A remarkable phenomenon commented on in the Moynihan report of thirty years ago goes unnoticed in The Bell Curve--the prevalence of females among blacks who score high on mental tests. Others who have done studies of high- IQ blacks have found several times as many females as males above the 120 IQ level. Since black males and black females have the same genetic inheritance, this substantial disparity must have some other roots, especially since it is not found in studies of high-IQ individuals in the general society, such as the famous Terman studies, which followed high-IQ children into adulthood and later life. If IQ differences of this magnitude can occur with no genetic difference at all, then it is more than mere speculation to say that some unusual environmental effects must be at work among blacks. However, these environmental effects need not be limited to blacks, for other low-IQ groups of European or other ancestries have likewise tended to have females over-represented among their higher scorers, even though the Terman studies of the general population found no such patterns.
One possibility is that females are more resistant to bad environmental conditions, as some other studies suggest. In any event, large sexual disparities in high-IQ individuals where there are no genetic or socioeconomic differences present a challenge to both the Herrnstein- Murray thesis and most of their critics.
Black males and black females are not the only groups to have significant IQ differences without any genetic differences. Identical twins with significantly different birthweights also have IQ differences, with the heavier twin averaging nearly 9 points higher IQ than the lighter one. This effect is not found where the lighter twin weighs at least six and a half pounds, suggesting that deprivation of nutrition must reach some threshold level before it has a permanent effect on the brain during its crucial early development.
Perhaps the most intellectually troubling aspect of The Bell Curve is the authors' uncritical approach to statistical correlations. One of the first things taught in introductory statistics is that correlation is not causation. It is also one of the first things forgotten, and one of the most widely ignored facts in public policy research. The statistical term "multicollinearity," dealing with spurious correlations, appears only once in this massive book.
Multicollinearity refers to the fact that many variables are highly correlated with one another, so that it is very easy to believe that a certain result comes from variable A, when in fact it is due to variable Z, with which A happens to be correlated.
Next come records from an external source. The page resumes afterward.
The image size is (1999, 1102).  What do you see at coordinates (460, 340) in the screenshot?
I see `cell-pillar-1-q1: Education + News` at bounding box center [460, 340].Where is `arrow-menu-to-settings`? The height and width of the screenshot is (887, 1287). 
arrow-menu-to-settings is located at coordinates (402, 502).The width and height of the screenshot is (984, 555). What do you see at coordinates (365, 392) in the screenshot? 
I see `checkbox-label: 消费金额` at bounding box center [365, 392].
In real life, innumerable factors go together. An example I liked to use in class when teaching economics involved a study showing that economists with only a bachelor's degree had higher incomes than economists with a master's degree and that these in turn had higher incomes than economists with Ph.D.'s. The implication that more education in economics leads to lower incomes would lead me to speculate as to how much money it was costing a student just to be enrolled in my course. In this case, when other variables were taken into account, these spurious correlations disappeared. In many other cases, however, variables such as cultural influences cannot even be quantified, much less have their effects tested statistically.... From: Vol. 28, American Spectator, 02-01-1995, pp 32.